Irish start-ups urged to embrace crowdfunding platforms
InterTradeIreland issues guide on what start-ups need to know about crowdfunding
The leading platform last year was CrowdCube, which was responsible for 133 deals and a total raise of £87.3 million
Crowdfunding platforms have established themselves as a viable alternative to traditional equity funding sources for start-ups locally, according to cross-Border enterprise promotion body InterTradeIreland.
The organisation, which has this week issued a new guide for companies considering going down the crowdfunding route, said it is becoming an increasingly popular option for firms looking to scale.
Its report shows £206 million (€230.6 million) was raised by start-ups across the four leading equity crowdfunding companies in the United Kingdom last year. Overall, there were 352 deals completed with the average per deal working out at £584,000 (€652,000).

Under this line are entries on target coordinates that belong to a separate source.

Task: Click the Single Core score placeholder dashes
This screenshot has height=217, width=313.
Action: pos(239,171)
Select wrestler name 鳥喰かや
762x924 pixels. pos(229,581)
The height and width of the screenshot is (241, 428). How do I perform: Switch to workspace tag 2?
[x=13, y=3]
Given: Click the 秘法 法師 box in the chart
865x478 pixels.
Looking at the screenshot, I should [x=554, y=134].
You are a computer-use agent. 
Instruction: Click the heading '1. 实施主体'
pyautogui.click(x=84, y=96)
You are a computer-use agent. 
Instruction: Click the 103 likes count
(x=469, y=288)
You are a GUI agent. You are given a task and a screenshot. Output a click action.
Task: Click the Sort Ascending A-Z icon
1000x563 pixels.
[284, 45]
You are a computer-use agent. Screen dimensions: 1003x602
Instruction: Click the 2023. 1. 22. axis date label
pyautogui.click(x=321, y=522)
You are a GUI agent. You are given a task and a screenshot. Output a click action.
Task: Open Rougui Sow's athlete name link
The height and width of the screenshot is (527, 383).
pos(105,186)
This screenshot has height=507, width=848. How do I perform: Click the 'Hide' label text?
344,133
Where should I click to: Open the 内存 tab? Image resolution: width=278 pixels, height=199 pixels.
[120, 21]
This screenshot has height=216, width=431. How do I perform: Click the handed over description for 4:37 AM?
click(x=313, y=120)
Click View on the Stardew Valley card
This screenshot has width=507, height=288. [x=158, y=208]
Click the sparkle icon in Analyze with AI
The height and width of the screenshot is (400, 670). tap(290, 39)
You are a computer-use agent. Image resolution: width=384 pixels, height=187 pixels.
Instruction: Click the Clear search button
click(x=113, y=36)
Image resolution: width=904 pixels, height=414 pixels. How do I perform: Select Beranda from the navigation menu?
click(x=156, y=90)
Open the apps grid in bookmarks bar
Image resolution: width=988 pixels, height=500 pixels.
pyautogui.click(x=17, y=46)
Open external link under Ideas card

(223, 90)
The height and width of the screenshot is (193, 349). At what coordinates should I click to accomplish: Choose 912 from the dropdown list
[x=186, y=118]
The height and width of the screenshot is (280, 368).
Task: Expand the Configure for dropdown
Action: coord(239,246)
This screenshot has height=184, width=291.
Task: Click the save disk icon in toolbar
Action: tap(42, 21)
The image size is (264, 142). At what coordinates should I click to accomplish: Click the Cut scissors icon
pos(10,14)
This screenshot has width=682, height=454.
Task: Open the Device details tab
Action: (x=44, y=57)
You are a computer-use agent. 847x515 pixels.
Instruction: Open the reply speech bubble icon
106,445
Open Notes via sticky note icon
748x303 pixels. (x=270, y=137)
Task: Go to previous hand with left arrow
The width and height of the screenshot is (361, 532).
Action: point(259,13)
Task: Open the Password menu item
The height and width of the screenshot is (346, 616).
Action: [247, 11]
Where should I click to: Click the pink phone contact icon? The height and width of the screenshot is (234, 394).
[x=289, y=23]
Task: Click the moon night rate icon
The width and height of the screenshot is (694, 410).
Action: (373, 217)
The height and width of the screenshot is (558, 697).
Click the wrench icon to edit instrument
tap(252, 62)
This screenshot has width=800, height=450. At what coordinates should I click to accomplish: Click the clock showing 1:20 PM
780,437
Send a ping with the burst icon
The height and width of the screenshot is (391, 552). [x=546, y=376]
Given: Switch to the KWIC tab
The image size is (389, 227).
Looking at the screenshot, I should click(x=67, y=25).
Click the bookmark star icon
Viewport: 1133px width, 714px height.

Among the Irish start-ups to avail of crowdfunding campaigns last year were HouseMyDog, Flender, See.Sense and Re-Vana Therapeutics, whose stories all feature in the new guide.
The leading platform last year was CrowdCube, which was responsible for 133 deals and a total raise of £87.3 million (€97.5 million). Other popular UK-based platforms include Seedrs, Syndicate Room and Venture Founders.
“Historically angel and venture capital investors were the main sources of third-party equity capital for high potential start-ups on the island of Ireland,” said Drew O’Sullivan, who as lead equity adviser with InterTradeIreland’s equity network has provided guidance for many companies both north and south.
“With over £200 million raised in 2017 alone on UK-based equity crowdfunding platforms by young businesses, it is clear equity crowdfunding has established itself as a viable alternative or, quite often, complement to traditional equity funding sources for high-potential start-ups,” he added.
The new InterTradeIreland online resource, which has been released to coincide with its VC conference in Belfast, weighs up the benefits and negatives of crowdfunding.
“We compiled the resource as we found companies were asking about the option, but had difficulty sourcing objective sources of information about the issues, the process and the challenges involved. In addition, they were not aware of exemplars from the island who had successfully completed an equity crowdfunding fundraise on the UK-based platforms,” said Mr O’Sullivan.